From: Xiao Guangrong <guangrong.xiao@linux.intel.com>
To: "Wang, Wei W" <wei.w.wang@intel.com>,
"kvm@vger.kernel.org" <kvm@vger.kernel.org>,
"qemu-devel@nongnu.org" <qemu-devel@nongnu.org>,
"virtio-comment@lists.oasis-open.org"
<virtio-comment@lists.oasis-open.org>,
"mst@redhat.com" <mst@redhat.com>,
"stefanha@redhat.com" <stefanha@redhat.com>,
"pbonzini@redhat.com" <pbonzini@redhat.com>
Subject: Re: [Qemu-devel] [PATCH 4/6 Resend] Vhost-pci RFC: Detailed Description in the Virtio Specification Format
Date: Thu, 2 Jun 2016 11:52:22 +0800 [thread overview]

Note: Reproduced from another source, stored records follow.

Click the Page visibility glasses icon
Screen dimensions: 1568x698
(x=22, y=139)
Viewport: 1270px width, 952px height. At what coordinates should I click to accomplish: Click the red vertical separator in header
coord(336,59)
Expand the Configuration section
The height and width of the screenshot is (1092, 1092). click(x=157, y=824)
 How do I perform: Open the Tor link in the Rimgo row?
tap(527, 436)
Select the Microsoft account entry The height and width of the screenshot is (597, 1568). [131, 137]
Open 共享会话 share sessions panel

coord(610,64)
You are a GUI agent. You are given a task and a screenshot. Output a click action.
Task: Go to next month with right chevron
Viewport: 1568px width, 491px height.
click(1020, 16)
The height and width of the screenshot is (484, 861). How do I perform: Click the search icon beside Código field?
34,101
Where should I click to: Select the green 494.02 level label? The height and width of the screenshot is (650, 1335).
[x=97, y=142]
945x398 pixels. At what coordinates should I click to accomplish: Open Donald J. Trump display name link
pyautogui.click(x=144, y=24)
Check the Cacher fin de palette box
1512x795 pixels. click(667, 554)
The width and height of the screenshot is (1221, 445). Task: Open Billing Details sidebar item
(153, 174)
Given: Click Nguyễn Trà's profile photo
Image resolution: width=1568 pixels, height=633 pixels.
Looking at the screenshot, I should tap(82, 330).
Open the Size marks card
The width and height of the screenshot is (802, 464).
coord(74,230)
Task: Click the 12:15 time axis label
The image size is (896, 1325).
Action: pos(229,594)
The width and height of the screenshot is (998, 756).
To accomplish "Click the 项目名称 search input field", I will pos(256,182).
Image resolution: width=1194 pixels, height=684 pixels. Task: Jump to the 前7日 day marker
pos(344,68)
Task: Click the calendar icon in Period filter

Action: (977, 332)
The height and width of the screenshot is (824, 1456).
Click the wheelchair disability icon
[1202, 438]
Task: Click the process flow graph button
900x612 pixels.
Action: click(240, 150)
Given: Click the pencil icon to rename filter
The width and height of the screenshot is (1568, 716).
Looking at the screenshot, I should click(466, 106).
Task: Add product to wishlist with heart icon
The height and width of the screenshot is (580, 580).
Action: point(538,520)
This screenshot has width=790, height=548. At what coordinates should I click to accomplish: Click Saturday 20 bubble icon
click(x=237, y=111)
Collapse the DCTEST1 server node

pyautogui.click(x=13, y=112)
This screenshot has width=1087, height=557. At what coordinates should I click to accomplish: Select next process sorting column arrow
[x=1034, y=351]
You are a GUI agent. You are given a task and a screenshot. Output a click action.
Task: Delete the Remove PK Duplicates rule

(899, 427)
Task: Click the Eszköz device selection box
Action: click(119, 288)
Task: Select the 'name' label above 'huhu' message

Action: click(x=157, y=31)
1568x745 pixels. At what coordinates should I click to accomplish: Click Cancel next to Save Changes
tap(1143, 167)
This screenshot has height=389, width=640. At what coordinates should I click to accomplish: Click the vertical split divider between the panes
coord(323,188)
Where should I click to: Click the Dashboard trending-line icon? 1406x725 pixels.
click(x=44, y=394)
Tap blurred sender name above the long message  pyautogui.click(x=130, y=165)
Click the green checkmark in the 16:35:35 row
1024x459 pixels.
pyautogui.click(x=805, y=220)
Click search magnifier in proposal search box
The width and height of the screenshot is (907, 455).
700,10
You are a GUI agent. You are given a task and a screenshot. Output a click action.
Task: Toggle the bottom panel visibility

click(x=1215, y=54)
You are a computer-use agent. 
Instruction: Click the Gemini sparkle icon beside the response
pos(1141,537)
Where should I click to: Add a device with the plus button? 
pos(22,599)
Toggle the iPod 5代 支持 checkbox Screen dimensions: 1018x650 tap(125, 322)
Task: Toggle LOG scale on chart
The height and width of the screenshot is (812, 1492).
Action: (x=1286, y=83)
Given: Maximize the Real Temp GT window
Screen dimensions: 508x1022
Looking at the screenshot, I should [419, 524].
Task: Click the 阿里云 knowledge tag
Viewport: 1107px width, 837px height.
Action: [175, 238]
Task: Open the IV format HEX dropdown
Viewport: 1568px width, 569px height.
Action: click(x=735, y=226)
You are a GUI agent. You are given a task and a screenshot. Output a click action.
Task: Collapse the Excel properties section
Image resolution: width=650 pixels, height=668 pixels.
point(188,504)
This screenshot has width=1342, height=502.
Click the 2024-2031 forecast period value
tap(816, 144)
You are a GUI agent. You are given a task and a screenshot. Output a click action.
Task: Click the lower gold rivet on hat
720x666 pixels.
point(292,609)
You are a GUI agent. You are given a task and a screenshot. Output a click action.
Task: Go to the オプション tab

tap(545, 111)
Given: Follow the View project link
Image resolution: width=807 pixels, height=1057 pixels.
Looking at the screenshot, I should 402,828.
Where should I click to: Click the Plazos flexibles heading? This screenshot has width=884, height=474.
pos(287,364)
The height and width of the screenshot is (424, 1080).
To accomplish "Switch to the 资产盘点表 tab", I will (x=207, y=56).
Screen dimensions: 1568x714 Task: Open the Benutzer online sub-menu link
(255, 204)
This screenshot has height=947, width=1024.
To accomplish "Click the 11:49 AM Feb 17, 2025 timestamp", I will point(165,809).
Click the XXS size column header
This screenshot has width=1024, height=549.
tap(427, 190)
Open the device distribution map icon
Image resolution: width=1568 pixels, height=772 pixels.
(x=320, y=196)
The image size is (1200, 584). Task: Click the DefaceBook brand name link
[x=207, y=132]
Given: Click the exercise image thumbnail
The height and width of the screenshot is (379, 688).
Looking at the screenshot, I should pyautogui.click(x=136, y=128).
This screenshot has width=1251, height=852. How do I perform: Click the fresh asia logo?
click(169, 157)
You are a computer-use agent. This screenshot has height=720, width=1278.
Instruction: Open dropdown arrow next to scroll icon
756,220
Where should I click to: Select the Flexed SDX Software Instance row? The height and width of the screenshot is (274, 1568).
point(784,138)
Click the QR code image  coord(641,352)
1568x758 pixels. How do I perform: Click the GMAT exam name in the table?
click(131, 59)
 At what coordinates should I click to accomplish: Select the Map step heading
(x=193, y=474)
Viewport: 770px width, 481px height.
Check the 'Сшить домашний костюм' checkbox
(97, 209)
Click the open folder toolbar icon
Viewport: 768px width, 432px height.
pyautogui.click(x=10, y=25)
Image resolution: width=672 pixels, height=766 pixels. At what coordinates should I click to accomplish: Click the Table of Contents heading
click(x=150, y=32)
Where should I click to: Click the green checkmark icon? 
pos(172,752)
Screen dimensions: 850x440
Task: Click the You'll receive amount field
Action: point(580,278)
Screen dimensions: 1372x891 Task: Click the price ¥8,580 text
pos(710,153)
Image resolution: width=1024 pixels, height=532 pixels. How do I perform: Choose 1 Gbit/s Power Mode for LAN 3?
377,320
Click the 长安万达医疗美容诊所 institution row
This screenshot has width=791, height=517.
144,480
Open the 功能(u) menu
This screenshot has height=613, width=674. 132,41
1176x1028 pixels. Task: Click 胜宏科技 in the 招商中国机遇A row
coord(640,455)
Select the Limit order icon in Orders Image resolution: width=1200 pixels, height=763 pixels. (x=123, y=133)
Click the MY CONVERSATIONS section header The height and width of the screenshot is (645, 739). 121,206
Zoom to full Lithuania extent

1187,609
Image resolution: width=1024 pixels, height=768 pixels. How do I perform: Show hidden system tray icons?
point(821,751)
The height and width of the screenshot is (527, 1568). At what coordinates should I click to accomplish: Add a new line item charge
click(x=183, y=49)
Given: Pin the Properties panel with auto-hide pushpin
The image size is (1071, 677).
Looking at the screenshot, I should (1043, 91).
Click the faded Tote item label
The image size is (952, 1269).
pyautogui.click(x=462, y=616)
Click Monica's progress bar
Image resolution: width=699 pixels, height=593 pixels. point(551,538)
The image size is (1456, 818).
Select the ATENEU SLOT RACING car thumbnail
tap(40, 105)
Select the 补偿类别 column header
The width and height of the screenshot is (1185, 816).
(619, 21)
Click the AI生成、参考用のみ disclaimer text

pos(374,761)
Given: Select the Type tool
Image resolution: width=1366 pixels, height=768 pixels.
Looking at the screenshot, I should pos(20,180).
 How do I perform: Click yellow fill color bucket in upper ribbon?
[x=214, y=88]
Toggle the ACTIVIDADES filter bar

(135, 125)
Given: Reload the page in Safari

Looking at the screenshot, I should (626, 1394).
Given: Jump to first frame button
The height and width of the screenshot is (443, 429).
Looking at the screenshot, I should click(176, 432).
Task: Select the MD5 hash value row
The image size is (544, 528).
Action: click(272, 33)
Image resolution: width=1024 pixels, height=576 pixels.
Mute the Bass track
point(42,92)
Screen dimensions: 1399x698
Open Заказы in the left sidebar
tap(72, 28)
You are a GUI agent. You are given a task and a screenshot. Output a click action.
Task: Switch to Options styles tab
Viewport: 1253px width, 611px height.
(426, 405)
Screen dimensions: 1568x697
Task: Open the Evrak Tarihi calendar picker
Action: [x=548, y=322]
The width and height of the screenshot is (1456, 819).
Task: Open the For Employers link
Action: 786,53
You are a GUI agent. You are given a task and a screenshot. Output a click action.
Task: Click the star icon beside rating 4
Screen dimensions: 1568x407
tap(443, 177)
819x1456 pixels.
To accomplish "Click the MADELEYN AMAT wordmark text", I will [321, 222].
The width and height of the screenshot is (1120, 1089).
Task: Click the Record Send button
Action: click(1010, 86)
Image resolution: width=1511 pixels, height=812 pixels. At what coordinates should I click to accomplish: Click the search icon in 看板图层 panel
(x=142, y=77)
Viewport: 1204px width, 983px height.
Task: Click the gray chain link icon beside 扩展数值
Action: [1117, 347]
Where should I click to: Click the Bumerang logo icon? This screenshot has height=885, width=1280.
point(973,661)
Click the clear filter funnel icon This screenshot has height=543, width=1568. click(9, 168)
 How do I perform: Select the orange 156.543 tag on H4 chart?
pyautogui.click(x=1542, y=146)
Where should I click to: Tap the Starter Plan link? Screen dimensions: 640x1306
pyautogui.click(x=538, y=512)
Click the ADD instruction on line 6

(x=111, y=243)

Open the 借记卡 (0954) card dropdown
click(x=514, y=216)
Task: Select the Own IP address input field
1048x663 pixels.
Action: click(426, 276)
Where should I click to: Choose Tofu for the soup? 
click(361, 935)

Message-ID: <574FAD76.6030601@linux.intel.com> (raw)
In-Reply-To: <286AC319A985734F985F78AFA26841F7C78F0A@shsmsx102.ccr.corp.intel.com>
On 06/02/2016 11:15 AM, Wang, Wei W wrote:
> On Wed 6/1/2016 4:15 PM, Xiao Guangrong wrote:
>> On 05/29/2016 04:11 PM, Wei Wang wrote:
>>> Signed-off-by: Wei Wang <wei.w.wang@intel.com>
>>> ---
>>> Details | 324
>> ++++++++++++++++++++++++++++++++++++++++++++++++++++++++++++++++
>>> 1 file changed, 324 insertions(+)
>>> create mode 100644 Details
>>>
>>> diff --git a/Details b/Details
>>> new file mode 100644
>>> index 0000000..4ea2252
>>> --- /dev/null
>>> +++ b/Details
>>> @@ -0,0 +1,324 @@
>>> +1 Device ID
>>> +TBD
>>> +
>>> +2 Virtqueues
>>> +0 controlq
>>> +
>>> +3 Feature Bits
>>> +3.1 Local Feature Bits
>>> +Currently no local feature bits are defined, so the standard virtio
>>> +feature bits negation will always be successful and complete.
>>> +
>>> +3.2 Remote Feature Bits
>>> +The remote feature bits are obtained from the frontend virtio device
>>> +and negotiated with the vhost-pci driver via the controlq. The
>>> +negotiation steps are described in 4.5 Device Initialization.
>>> +
>>> +4 Device Configuration Layout
>>> +struct vhost_pci_config {
>>> + #define VHOST_PCI_CONTROLQ_MEMORY_INFO_ACK 0
>>> + #define VHOST_PCI_CONTROLQ_DEVICE_INFO_ACK 1
>>> + #define VHOST_PCI_CONTROLQ_FEATURE_BITS_ACK 2
>>> + u32 ack_type;
>>> + u32 ack_device_type;
>>> + u64 ack_device_id;
>>> + union {
>>> + #define VHOST_PCI_CONTROLQ_ACK_ADD_DONE 0
>>> + #define VHOST_PCI_CONTROLQ_ACK_ADD_FAIL 1
>>> + #define VHOST_PCI_CONTROLQ_ACK_DEL_DONE 2
>>> + #define VHOST_PCI_CONTROLQ_ACK_DEL_FAIL 3
>>> + u64 ack_memory_info;
>>> + u64 ack_device_info;
>>> + u64 ack_feature_bits;
>>> + };
>>> +};
>>
>> Do you need to write all these 4 field to ack the operation? It seems it is not
>> efficient and it is not flexible if the driver need to offer more data to the device
>> in the further. Can we dedicate a vq for this purpose?
>
> Yes, all the 4 fields are required to be written. The vhost-pci server usually connects to multiple clients, and the "ack_device_type" and "ack_device_id" fields are used to identify them.
>
> Agree, another controlq for the guest->host direction looks better, and the above fileds can be converted to be the controlq message header.
>
Thanks.
>>
>> BTW, current approach can not handle the case if there are multiple same kind
>> of requests in the control queue, e.g, if there are two memory-add request in
>> the control queue.
>
> A vhost-pci device corresponds to a driver VM. The two memory-add requests on the controlq are all for the same driver VM. Memory-add requests for different driver VMs couldn’t be present on the same controlq. I haven’t seen the issue yet. Can you please explain more? Thanks.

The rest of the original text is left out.